§ DIRECTIONS:
Put every line of the records below into a JSON list of strings, one string per line, skipping blank lines. Leave the pictures out.

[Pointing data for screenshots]
################

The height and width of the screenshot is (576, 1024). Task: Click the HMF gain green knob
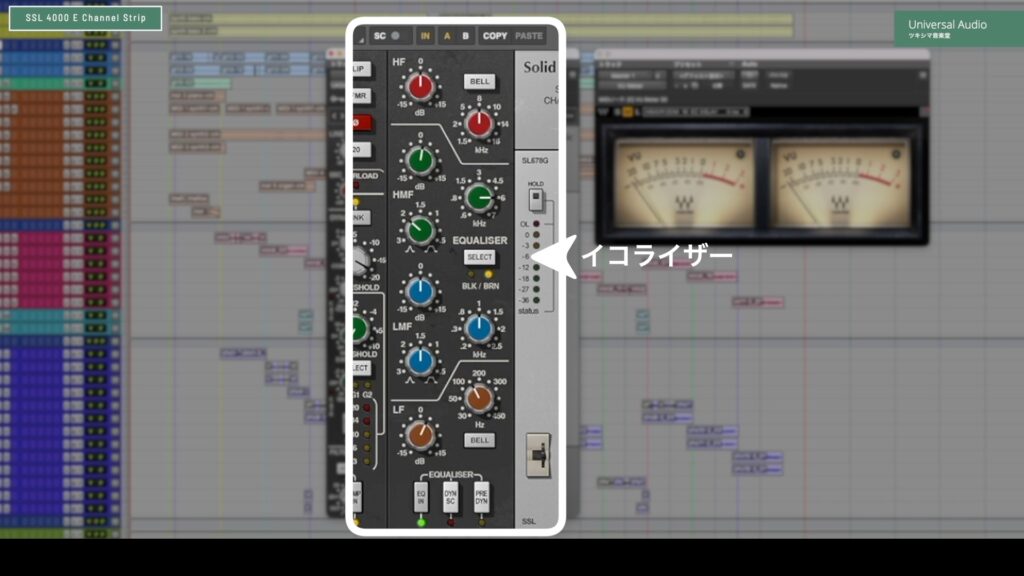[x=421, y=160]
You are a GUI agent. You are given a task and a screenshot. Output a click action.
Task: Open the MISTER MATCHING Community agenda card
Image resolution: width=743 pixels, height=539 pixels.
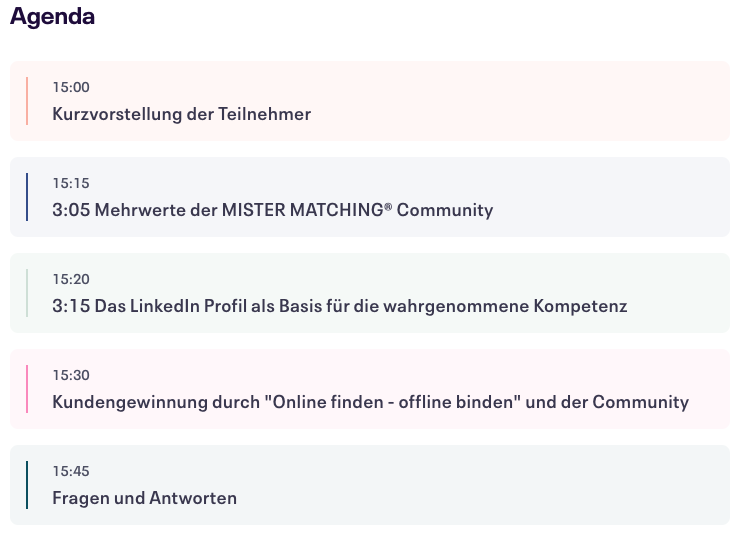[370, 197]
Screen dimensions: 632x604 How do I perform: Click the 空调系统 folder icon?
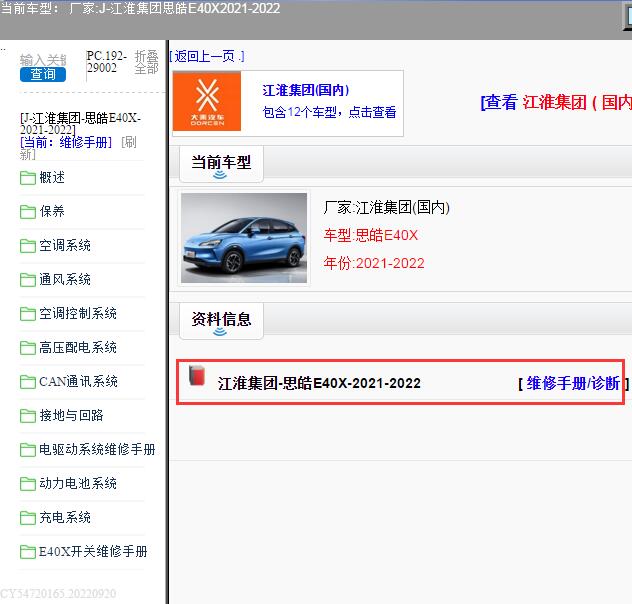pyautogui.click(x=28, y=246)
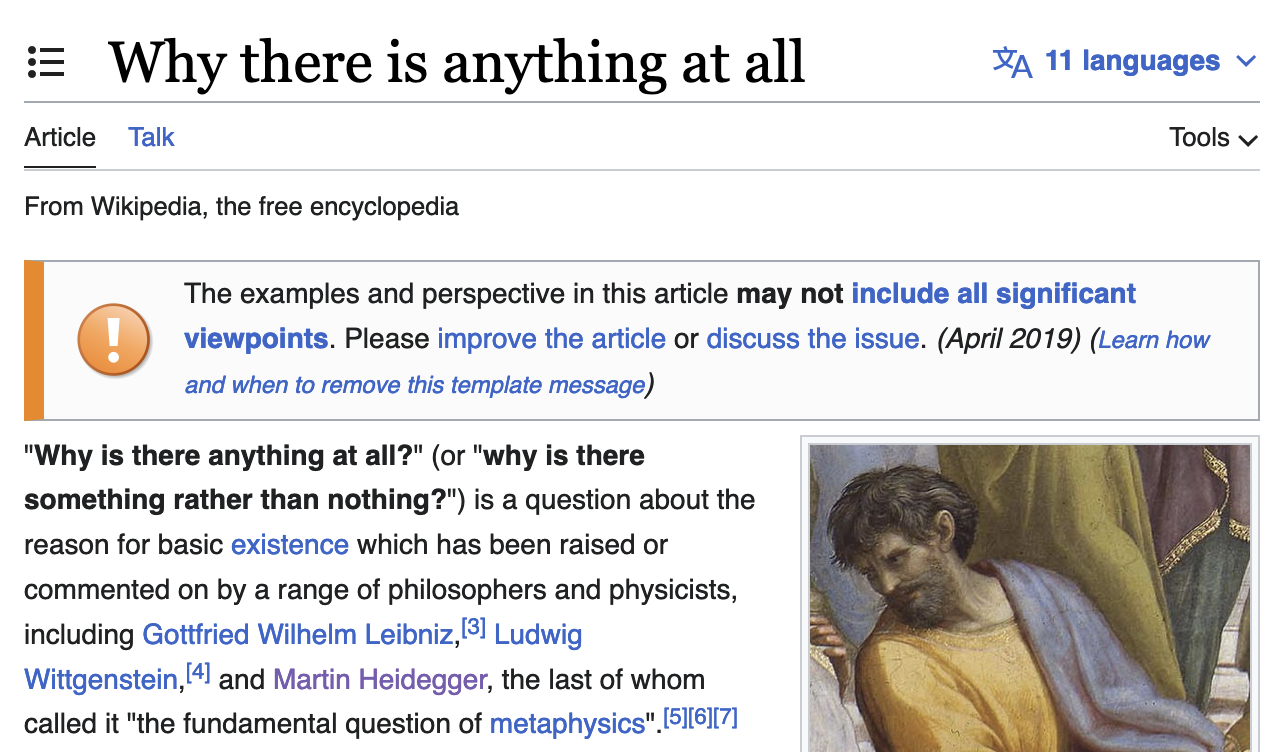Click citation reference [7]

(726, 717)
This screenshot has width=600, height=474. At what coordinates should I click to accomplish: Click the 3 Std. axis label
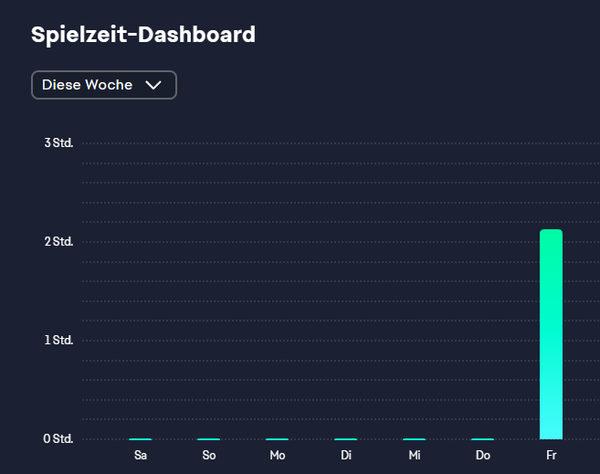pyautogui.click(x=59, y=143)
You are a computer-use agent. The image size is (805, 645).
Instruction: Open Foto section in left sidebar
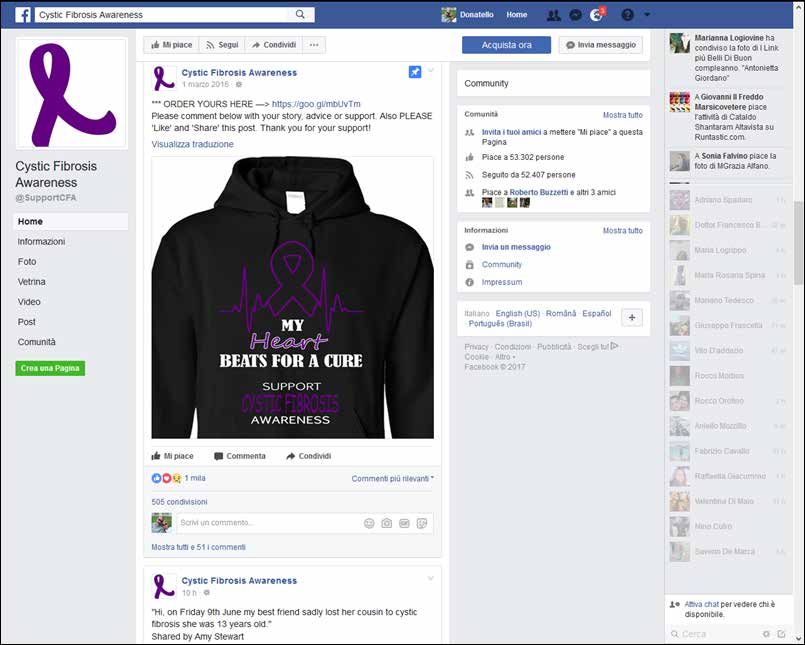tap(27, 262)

################

§ SOLUTION TO THE EXERCISE:
[
  "The height and width of the screenshot is (576, 1024). Task: Click the HMF gain green knob",
  "[x=421, y=160]",
  "You are a GUI agent. You are given a task and a screenshot. Output a click action.",
  "Task: Open the MISTER MATCHING Community agenda card",
  "Image resolution: width=743 pixels, height=539 pixels.",
  "[370, 197]",
  "Screen dimensions: 632x604 How do I perform: Click the 空调系统 folder icon?",
  "pyautogui.click(x=28, y=246)",
  "Click citation reference [7]",
  "(726, 717)",
  "This screenshot has width=600, height=474. At what coordinates should I click to accomplish: Click the 3 Std. axis label",
  "pyautogui.click(x=59, y=143)",
  "You are a computer-use agent. The image size is (805, 645).",
  "Instruction: Open Foto section in left sidebar",
  "tap(27, 262)"
]